___ Data listing
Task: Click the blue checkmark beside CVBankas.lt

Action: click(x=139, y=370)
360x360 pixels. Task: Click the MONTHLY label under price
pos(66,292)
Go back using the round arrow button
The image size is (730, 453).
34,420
______
To do:
Type out the entries exactly as they appear above.

Solution to this exercise:
Task: Click the blue checkmark beside CVBankas.lt

Action: click(x=139, y=370)
360x360 pixels. Task: Click the MONTHLY label under price
pos(66,292)
Go back using the round arrow button
The image size is (730, 453).
34,420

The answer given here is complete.